Re: Example of applying sorted-nucleus? was Re: [TED] CORE Pages on Positive Conditions and Horn Rules Edited: Slots & Constraints from Michael Kifer on 2006-12-12 (public-rif-wg@w3.org from December 2006)

From: Michael Kifer <kifer@cs.sunysb.edu>
Date: Tue, 12 Dec 2006 14:32:18 -0500
To: Dave Reynolds <der@hplb.hpl.hp.com>
Cc: W3C RIF WG <public-rif-wg@w3.org>
Message-ID: <5980.1165951938@cs.sunysb.edu>
> 
> Michael Kifer wrote:
> 
> >>> This kind of thing is done in every programming language to various
> >>> degrees.  For instance, in C, things that are sequences of digits belong to
> >>> the sort of integers. Things that look like 123.456 are floats, "..." are
> >>> strings. Alphanumeric things are variable names, type names, and procedure
> >>> names. They are distinguished contextually by their declarations.
> 
> >> The notion of sorts of integers, strings etc and quantification over 
> >> sorts was at least somewhat familiar to me. It was the notion of 
> >> treating the variable names themselves as sorts, as opposed to 
> >> sorted-variables (i.e. where the variable is restricted to range over a 
> >> sort), that was a little surprising at first. Just ignorance on my part.
> > 
> > Sorry, must be some misunderstanding. We are talking about sorted
> > variables.  Can you please point me to where it says (or implies) that
> > variable names are sorts?
> 
> I read the text:
>     "Things that look like 123.456 are floats..."
> as saying that there could be a sort of "floats" (no surprise!).
> 
> By analogy I took the following sentence :
>    "Alphanumeric things are variable names, type names, and procedure
>     names"
> as meaning that there could be a sort of "variables" or "variable names".
> 
> My misunderstanding again.

I see.

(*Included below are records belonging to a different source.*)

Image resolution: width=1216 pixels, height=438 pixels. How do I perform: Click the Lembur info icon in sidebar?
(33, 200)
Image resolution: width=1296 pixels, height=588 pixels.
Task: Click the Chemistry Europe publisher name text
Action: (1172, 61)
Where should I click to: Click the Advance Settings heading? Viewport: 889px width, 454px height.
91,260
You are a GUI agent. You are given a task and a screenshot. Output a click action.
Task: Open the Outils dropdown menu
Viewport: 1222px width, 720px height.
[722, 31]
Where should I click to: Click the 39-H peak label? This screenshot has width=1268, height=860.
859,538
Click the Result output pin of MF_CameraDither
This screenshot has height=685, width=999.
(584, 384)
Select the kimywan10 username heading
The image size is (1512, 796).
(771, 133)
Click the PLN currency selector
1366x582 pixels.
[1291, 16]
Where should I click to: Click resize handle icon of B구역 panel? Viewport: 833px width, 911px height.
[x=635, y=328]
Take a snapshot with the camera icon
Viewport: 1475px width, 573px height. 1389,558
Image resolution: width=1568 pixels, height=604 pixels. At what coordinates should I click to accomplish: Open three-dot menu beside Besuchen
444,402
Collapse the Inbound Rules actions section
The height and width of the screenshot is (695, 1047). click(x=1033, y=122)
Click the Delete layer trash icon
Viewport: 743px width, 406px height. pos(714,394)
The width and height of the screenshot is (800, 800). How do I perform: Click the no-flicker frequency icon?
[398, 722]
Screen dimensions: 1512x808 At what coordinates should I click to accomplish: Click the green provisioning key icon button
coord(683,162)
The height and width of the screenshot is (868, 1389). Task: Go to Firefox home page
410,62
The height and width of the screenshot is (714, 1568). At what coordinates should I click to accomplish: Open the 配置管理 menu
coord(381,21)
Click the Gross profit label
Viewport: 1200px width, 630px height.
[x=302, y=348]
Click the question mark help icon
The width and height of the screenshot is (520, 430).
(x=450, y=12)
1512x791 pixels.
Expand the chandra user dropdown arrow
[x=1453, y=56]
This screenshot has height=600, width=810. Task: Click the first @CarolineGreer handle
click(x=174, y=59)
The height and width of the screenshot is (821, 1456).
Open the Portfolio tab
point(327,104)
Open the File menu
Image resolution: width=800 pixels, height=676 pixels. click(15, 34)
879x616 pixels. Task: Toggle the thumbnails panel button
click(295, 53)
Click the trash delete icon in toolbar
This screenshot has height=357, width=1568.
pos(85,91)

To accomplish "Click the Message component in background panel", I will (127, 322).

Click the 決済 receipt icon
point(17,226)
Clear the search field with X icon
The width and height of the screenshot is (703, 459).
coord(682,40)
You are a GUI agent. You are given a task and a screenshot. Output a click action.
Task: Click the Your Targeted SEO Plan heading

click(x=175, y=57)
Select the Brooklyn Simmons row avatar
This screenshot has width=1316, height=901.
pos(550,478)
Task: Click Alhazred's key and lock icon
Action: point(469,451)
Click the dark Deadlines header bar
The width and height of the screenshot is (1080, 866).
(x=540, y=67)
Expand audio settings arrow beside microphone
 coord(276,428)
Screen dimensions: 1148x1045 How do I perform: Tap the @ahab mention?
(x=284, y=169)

But this was in the message, not in the document.
Anyway, I hope it is clear now.


> This was at the heart of why I was confused first time around. To me 
> "webizing" is about how you spell things like variable-names and 
> procedure-names, and not to do with the type system that constrains the 
> types of variables or the signatures of procedures.

I think webizing means the use of IRIs as global identifiers for constants,
properties, and concepts. Because the same symbol (IRI) can be used in all
these different contexts (and some other symbols, like integers may not be
allowed to be used in some contexts), it is necessary to have one domain
and also some rules to specify which combos of syntactic elements are
allowed and which are not. This is essentially the main use of multi-sorted
languages.


> >>> Unfortunately, this syntax is UGLY. It also is not very flexible if we want
> >>> some sorts to be non-disjoint (e.g., one to extend the other, which is very
> >>> useful; such logics are called order-sorted).
> >> Not sure I follow that. In RDF those datatypes include types which are 
> >> non-disjoint (xsd:decimal contains xsd:integer contains xsd:int etc). It 
> >> is true that a literal can only have a single explicit type and this is 
> >> a limitation but I don't think that limitation fundamentally stems from 
> >> that aspect of the syntax; non-literal individuals are not so restricted 
> >> or course.
> > 
> > The problem is this. Suppose that sort A is a subset of sort B and we have
> > a literal of sort A. We would write this literal as, say, foo^^A.
> > On the other hand, the literals in B must look like foo^^B, which is different.
> > Of course, we could start adjusting things and say that the literals of the
> > sort B must have the form  foo^^B or foo^^A or ........... (and the list
> > goes on, as we have to include all the subsorts of A, etc.). This is
> > particularly inconvenient if subsorts are going to be added by the various
> > dialects. 
> 
> OK.
> 
> I guess this isn't a problem in RDF because the interpretation of foo^A 
> and foo^B will be identical - the lexical-to-valuespace map will map 
> each onto the same valuespace element - and in RDF it's only the 
> interpretation we care about.

Which basically means that RDF has an implicit equality theory in which
foo^A = foo^B if A is a subtype of B.  But for an extensible (and much
richer) family of rule languages, like RIF, this is not good enough. One
needs more general means of specifying sorts and domains.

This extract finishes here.